3. Beethoven v Haydn
Misunderstandings and imagined sleights, perhaps caused by a clash of egos, seem to have been the root of these two composers’ undoing at various times. For example, in an effort to bolster Beethoven’s credibility, Haydn (pictured) suggested adding the phrase, ‘pupil of Haydn’ to the young composer’s Piano Trios Op. 1. Beethoven bristled at that, telling a friend he had ‘never learned anything from Haydn’.
- 4. Beethoven v Hummel
Is anything more likely to get your goat than a customer criticising your work within earshot of an amused rival? That’s what happened to Beethoven when Prince Nikolaus Esterhazy collared him after a performance of his Mass in C. With Johann Nepomuk Hummel, fellow composer and the Prince’s music master, looking on, his boss made a cutting remark to Beethoven about the performance, causing the obsequious Hummel to laugh out loud. Beethoven stormed off, and his grudge would only grow with the passing years.


5. Beethoven v Italy
Given his willingness to lob insults at all and sundry, it’s no great surprise to see Beethoven make a third appearance on our list. One of his most damning shots was directed specifically at Rossini but, for good measure, took in an entire nationality within its scope. ‘Opera is ill-suited to the Italians,’ he said. ‘You do not know how to deal with real drama.’
6. Mozart v Clementi
‘I do not make acquaintances among other composers,’ Mozart (pictured) once wrote sniffily to his father. ‘I know my job and they know theirs, and that’s good enough.’ However, that didn’t mean he was averse to sticking the knife in. In another letter he wrote, ‘Everyone who plays or hears [Clementi’s] compositions will sense their insignificance. Clementi is a charlatan, like all Italians. He has nothing to offer.’

7. Mendelssohn v Berlioz
Affable in person, Mendelssohn’s letters and diaries reveal that he also possessed a poison pen overflowing with ink, with some scathing remarks directed at audiences in Munich, Rome and Paris. He saved his most toxic text for Berlioz, however, writing that ‘with all his efforts to go stark mad he never once succeeds’. Here, meanwhile, is his vivid description of Berlioz's Symphonie fantastique.

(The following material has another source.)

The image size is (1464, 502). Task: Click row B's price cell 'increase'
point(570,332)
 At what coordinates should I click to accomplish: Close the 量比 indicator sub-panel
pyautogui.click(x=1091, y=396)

'How utterly loathsome this is to me, I don’t have to tell you. To see one’s most cherished ideas debased and expressed in perverted caricatures would enrage anyone. And yet this is only the program. The execution is still more miserable: nowhere a spark, no warmth, utter foolishness, contrived passion represented through every possible exaggerated orchestral means (....) all these means used to express nothing but indifferent drivel, mere grunting, shouting, screaming back and forth.”
Yeah, but what did you really think, Felix?

8. Clara Schumann v Liszt
As Lisztomania swept Europe in the mid-19th century, it left a few damaged egos in its wake, among them those of Robert Schumann and his composer wife, Clara. Concerned for her husband’s legacy, she recruited Brahms and the violinist Joseph Joachim to keep Robert’s flame alive. As they went to war in the salons and concert halls of Europe, Clara would launch the occasional rocket in Liszt’s direction, such as this: ‘[His music] is just meaningless noise. Not a single healthy idea anymore. Everything is confused. A clear harmonic progression is not to be found here any longer.’

9. Verdi v Puccini
For composers at war, faint praise is akin to a pistol fitted with a silencer. Verdi (pictured) deployed it to damning effect when he wrote, ‘I have heard the composer Puccini well spoken of. He follows the new tendencies, which is only natural, but he keeps strictly to melody, and that is neither new nor old. He is predominantly a symphonist; no harm in that.’
10. Debussy v Ravel
Like all the fiercest enemies, Ravel and Debussy (pictured) had once been friends, of a sort. ‘For Debussy, the musician and the man, I have had profound admiration,’ said Ravel. Note the past tense, though. At some point in the early 1900s, the two fell out, at first over Ravel choosing to follow Fauré’s advice over Debussy’s with regards to changes to his String Quartet. Things escalated when Ravel helped to support Debussy’s estranged wife, Lilly. ‘It’s probably better for us to be on frigid terms for illogical reasons,’ concluded Ravel.